Text block:

+++++

I believe it is never wise to make public predictions, much less political predictions, much less in times like these. All that said, I believe there are now enough data points where we can make a 2021 prediction regarding the political fate 340B program, and in particular as it pertains to primary-care focused organizations like FQHCs and CHCs.
Here it is:
2021 will be a great year for primary care organizations participating in 340B.
I feel comfortable making this prediction not because of any single overwhelming truth, but rather a pattern of activity regarding 340B that all point in the same direction.
Consider four things:
1. Protecting Patient Access to Discounted Drugs Is An Issue with True Bipartisan Support
Over the past several months, a number of pharmaceutical manufacturers have taken steps to undermine or diminish the 340B program. On a number of occasions legislators at the federal level as well as AGs on the state level have pursued action. Each and every one of those efforts included bipartisan support.
Can you find anything else these days that has received such consistent and rapid support from both sides of the aisle?
2. Follow the Money: FQHCs and CHCs Account for 13% of 340B Discounted Drug Purchases
Going a bit further, a quick review of all past efforts to modify the 340B program show they took care to focus their reform efforts on hospitals rather than the clinics. In 340B lingo, this means that the proposed changes "carved out" the original grantees (community-based organizations) from the reform and focused on hospitals.

+++++

(Pixel coordinate grounding data)

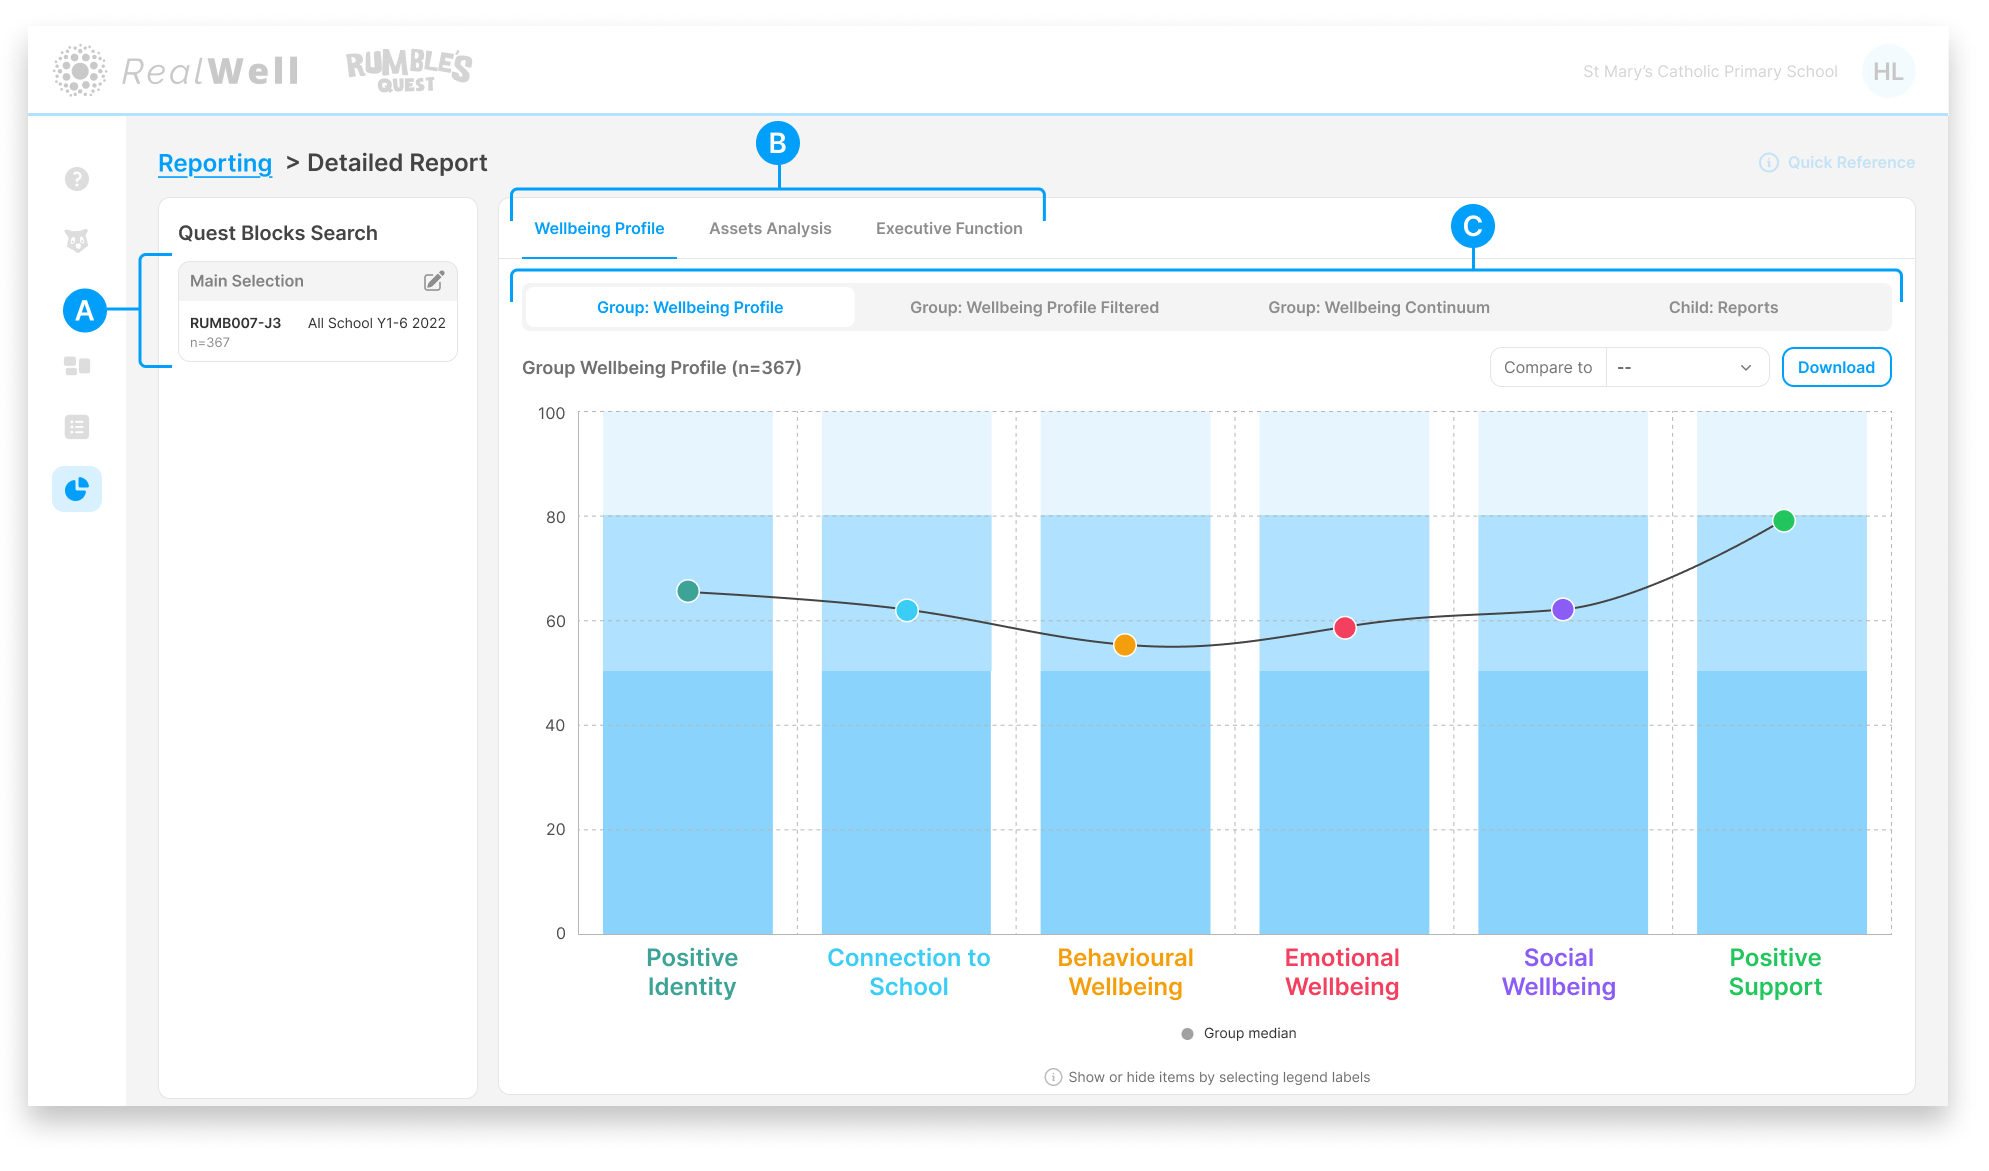Switch to the Assets Analysis tab
This screenshot has height=1171, width=1989.
pos(770,228)
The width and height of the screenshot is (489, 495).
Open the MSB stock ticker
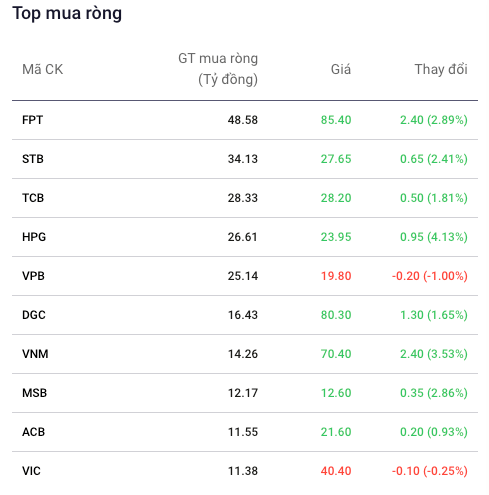tap(34, 393)
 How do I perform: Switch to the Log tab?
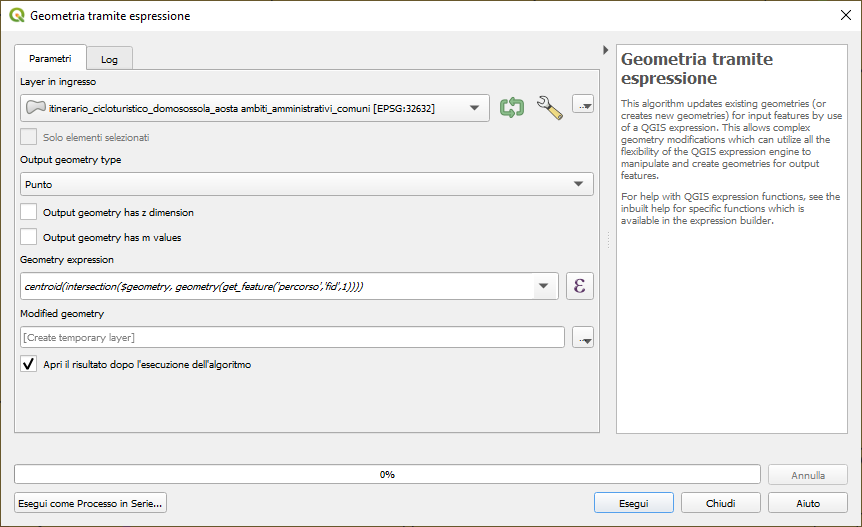tap(109, 60)
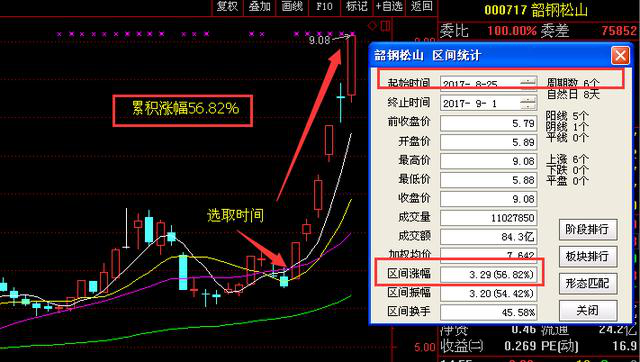Open the F10 company info
Image resolution: width=640 pixels, height=362 pixels.
(x=324, y=7)
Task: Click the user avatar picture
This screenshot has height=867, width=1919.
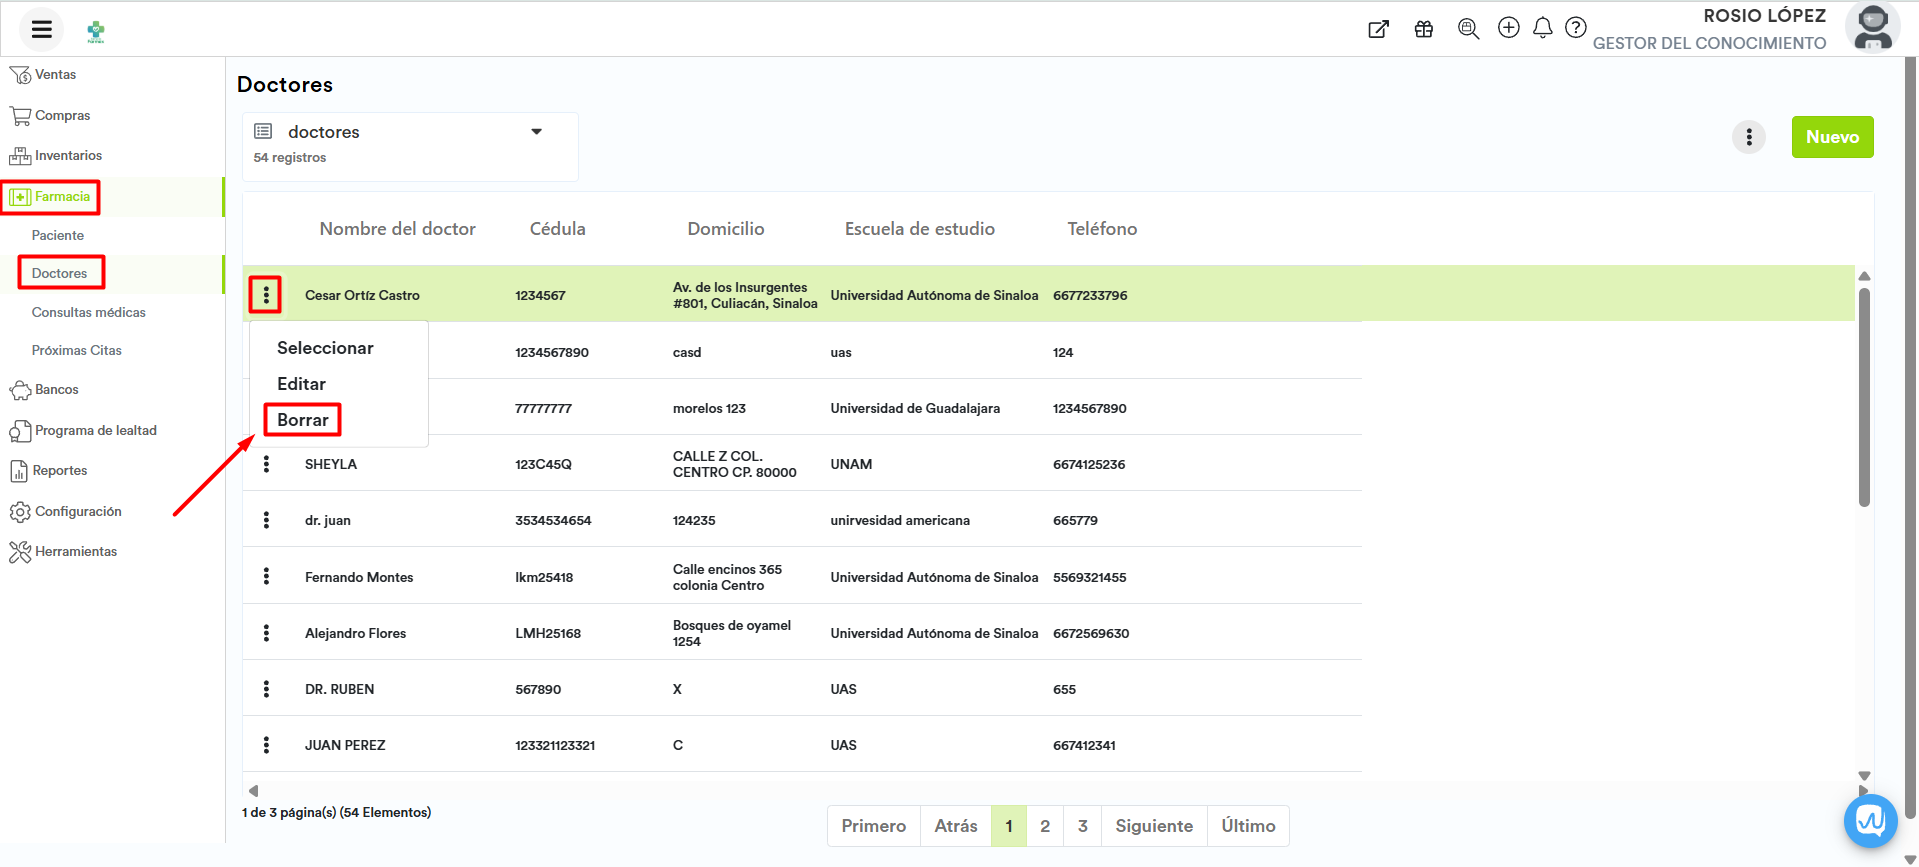Action: [1872, 28]
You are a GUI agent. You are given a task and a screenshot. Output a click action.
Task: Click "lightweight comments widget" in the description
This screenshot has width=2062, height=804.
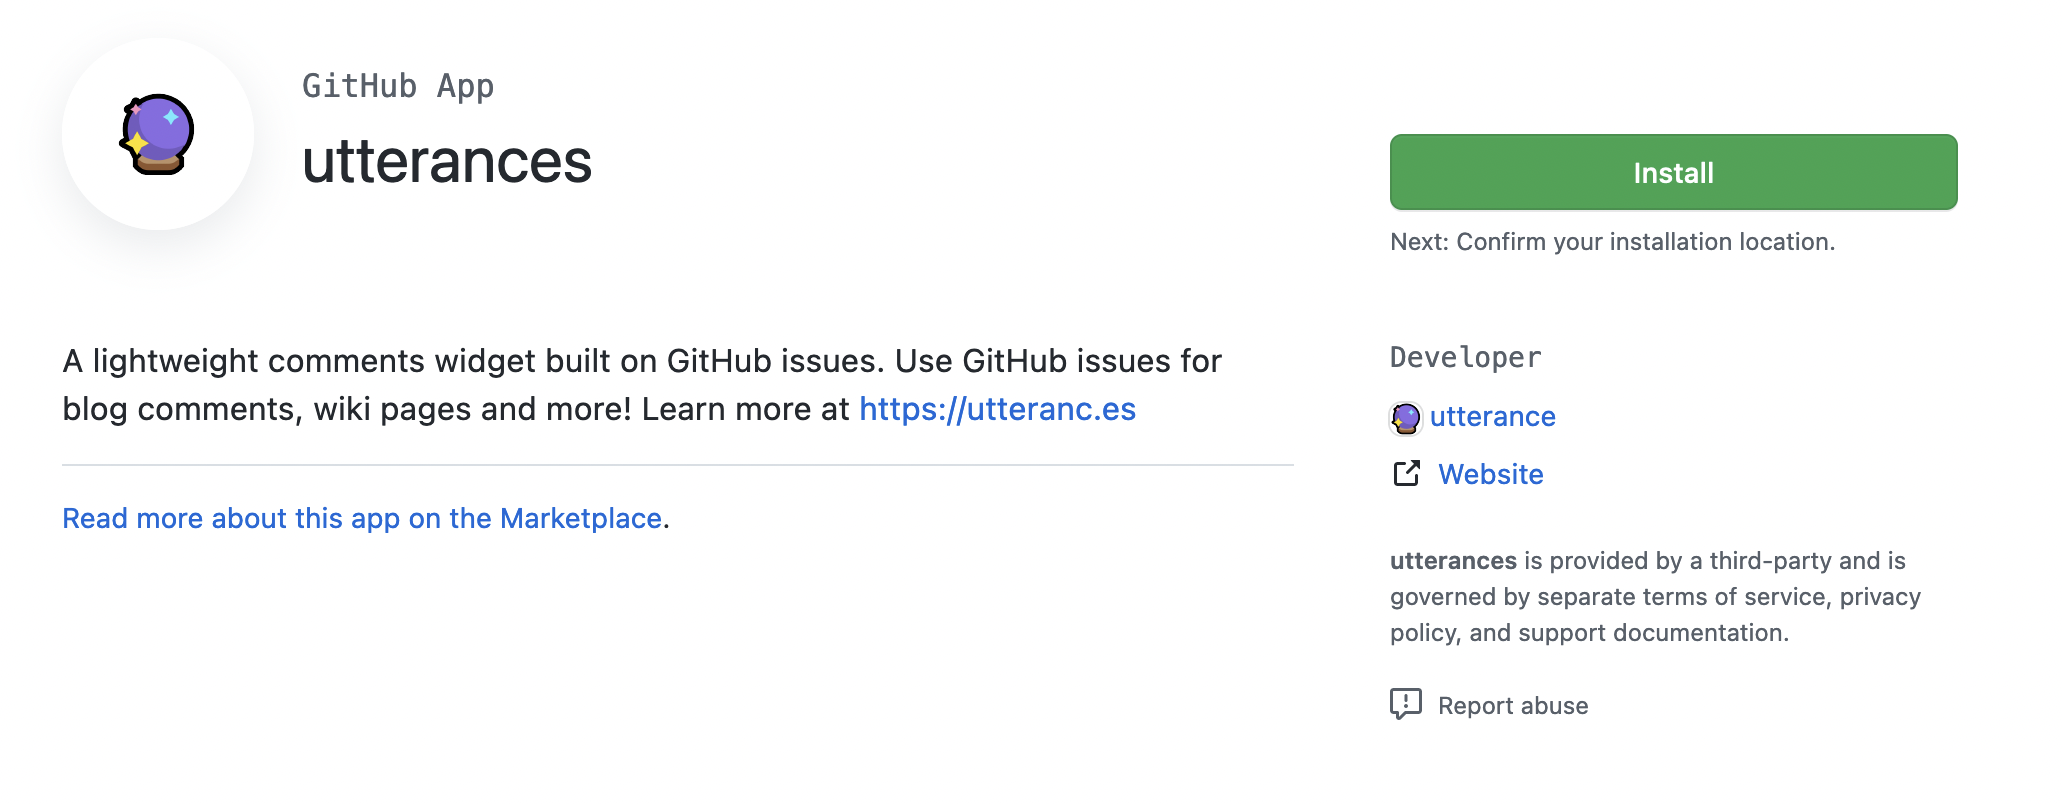315,361
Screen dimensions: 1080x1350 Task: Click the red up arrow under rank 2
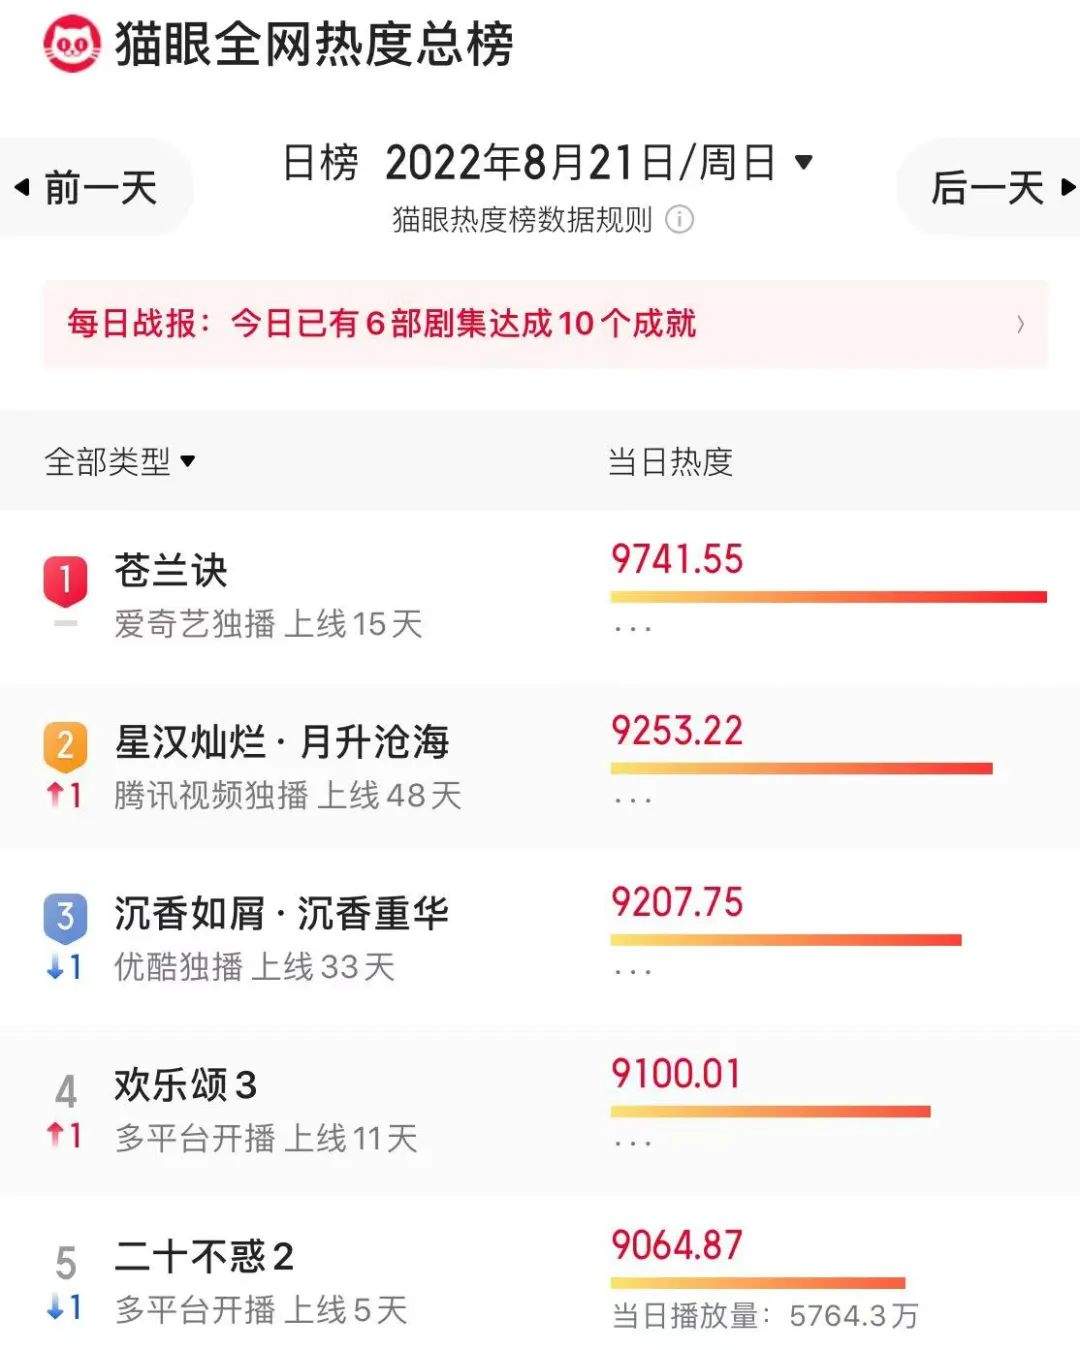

+++++

Answer these questions from the text on the 340B program:
1. What does the text predict about 2021?
2. What share of 340B discounted drug purchases do FQHCs and CHCs account for?
3. Past efforts to modify the program focused their reforms on which organizations?

1. 2021 will be a great year for primary care organizations participating in 340B.
2. 13%.
3. Hospitals, rather than the clinics.